Paulino FLORES, Jr., Appellant,
v.
The STATE of Texas, Appellee.
No. 01-01-00142-CR.
Court of Appeals of Texas, Houston (1st Dist.).
March 22, 2001.Paulino Flores, Jr., Houston, for appellant.
*629 Charles A. Rosenthal, Jr., Calvin Hartmann, Houston, for State.
Panel consists of Justices MIRABAL, NUCHIA, and PRICE.[*]
OPINION
NUCHIA, Justice.
Appellant pled guilty to assault of a public servant on August 9, 1999. In accordance with the terms of a plea bargain agreement, the trial judge deferred adjudication of guilt and placed appellant on community supervision for six years and assessed a fine of $600. The State filed an amended motion to adjudicate guilt to which appellant pled true on December 19, 2000. The trial judge proceeded to find appellant guilty of assault of a public servant and assessed punishment at confinement for two years and a $600 fine. Appellant filed a timely pro se notice of appeal. No briefs have been filed in this appeal. We find that we lack jurisdiction over the appeal.
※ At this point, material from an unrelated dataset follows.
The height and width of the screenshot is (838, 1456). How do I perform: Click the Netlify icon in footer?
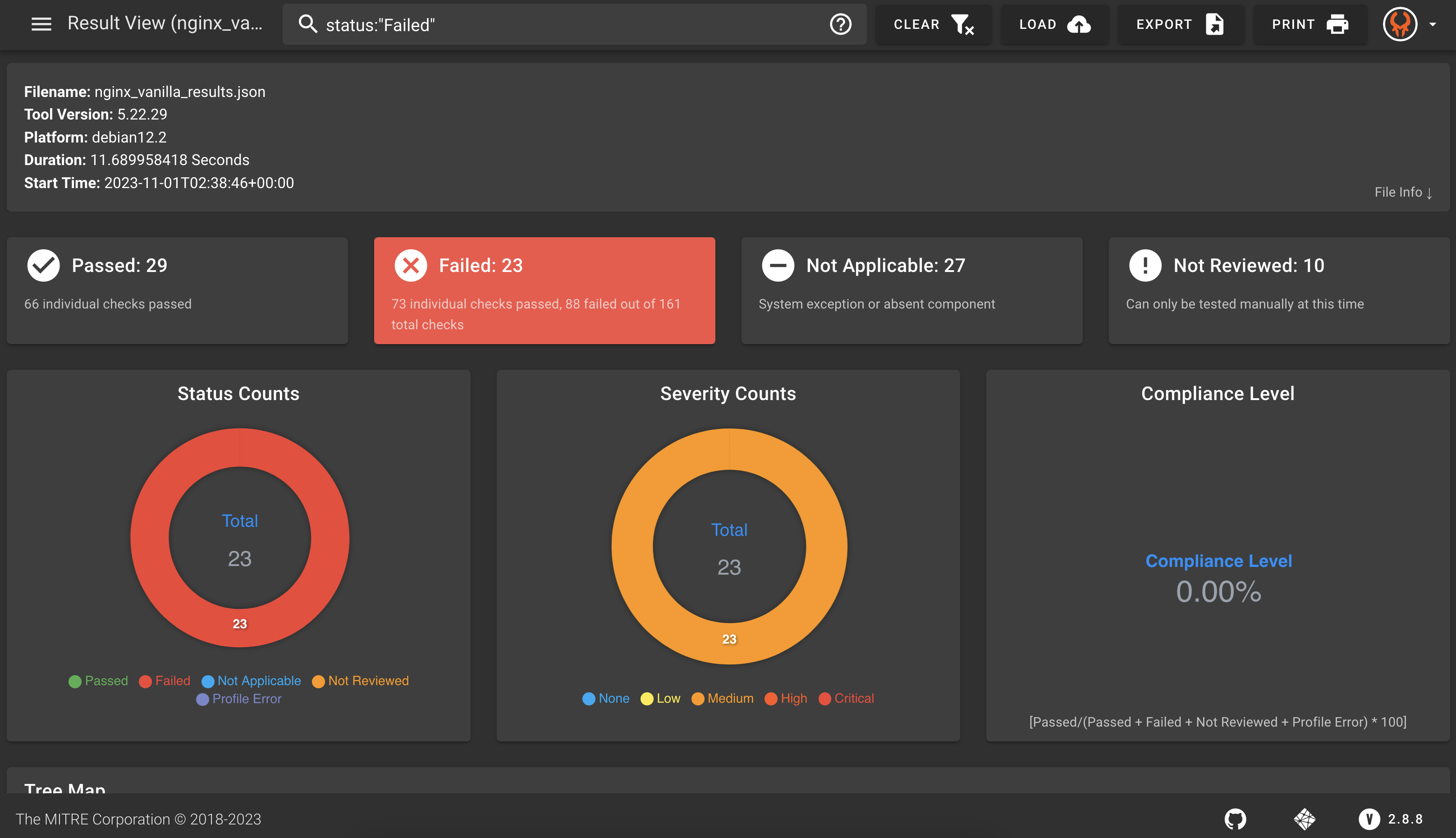pos(1304,819)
The requirements of Rule 25.2(b)(3) of the Texas Rules of Appellate Procedure apply to an appeal from a judgment adjudicating guilt when, as in the present case, the State recommended deferred adjudication probation at the original plea. See Watson v. State, 924 S.W.2d 711, 714-15 (Tex.Crim.App.1996); Strnad v. State, 39 S.W.3d 363 (Tex.App.-Houston [1st Dist.] 2001) (opin. on reh'g) (designated for publication); Scott v. State, 995 S.W.2d 325, 326 (Tex.App.-Houston [1st Dist.] 1999, no pet.); Okigbo v. State, 960 S.W.2d 923, 925 (Tex.App.-Houston [1st Dist.] 1998, pet. ref'd). Specifically, in such a case the notice of appeal must state: (1) the appeal is for a jurisdictional defect, (2) the substance of the appeal was raised by written motion and ruled on before trial, or (3) the trial court granted permission to appeal. See Tex.R.App.P. 25.2(b)(3).
However, it is not enough that the notice of appeal include recitations meeting the extra-notice requirements of the rule. Such recitations must be supported by the record and be true. Appellant must, in good faith, comply in both form and substance with the extra-notice requirements. Noncompliance, either in form or in substance, will result in a failure to properly invoke this Court's jurisdiction over an appeal to which the rule applies. Betz v. State, 36 S.W.3d 227, 228-29 (Tex.App.-Houston [14th Dist.] 2001, no pet. h.); Sherman v. State, 12 S.W.3d 489, 492 (Tex.App.-Dallas 1999, no pet.).
Appellant's notice of appeal includes the following, "These matters were raised by written motion by the defendant, Paulino Flores, and were ruled upon before the court." However, according to the record, the only written motion filed by appellant after the State filed a motion to adjudicate guilt was a motion to substitute counsel that the trial court granted. Therefore, appellant's notice of appeal does not comply in substance with the requirements of Rule 25.2(b)(3).[1]
Because the time for filing a proper notice of appeal has expired, the appellant may not file an amended notice of appeal to correct jurisdictional defects. State v. *630 Riewe, 13 S.W.3d 408, 413-14 (Tex.Crim. App.2000).
The voluntariness of appellant's plea of true may not be appealed. See Hargrave v. State, 10 S.W.3d 355, 357 (Tex.App.-Houston [1st Dist.] 1999, pet. ref'd). It is clear the trial court had jurisdiction in the present case. Lopez v. State, 25 S.W.3d 926, 928 (Tex.App.-Houston [1st Dist.] 2000, no pet.).
We dismiss the appeal for lack of jurisdiction.
NOTES
[*] The Honorable Frank C. Price, former Justice, Court of Appeals, First District of Texas at Houston, participating by assignment.
[1] If appellant's notice of appeal is referring to the trial court's ruling on a pretrial written motion in the original proceedings, appellant is too late. A defendant placed on deferred adjudication may raise issues relating to the original plea only in appeals taken when deferred adjudication is first imposed. Daniels v. State, 30 S.W.3d 407, 408 (Tex.Crim.App. 2000); Manuel v. State, 994 S.W.2d 658, 661-62 (Tex.Crim.App.1999).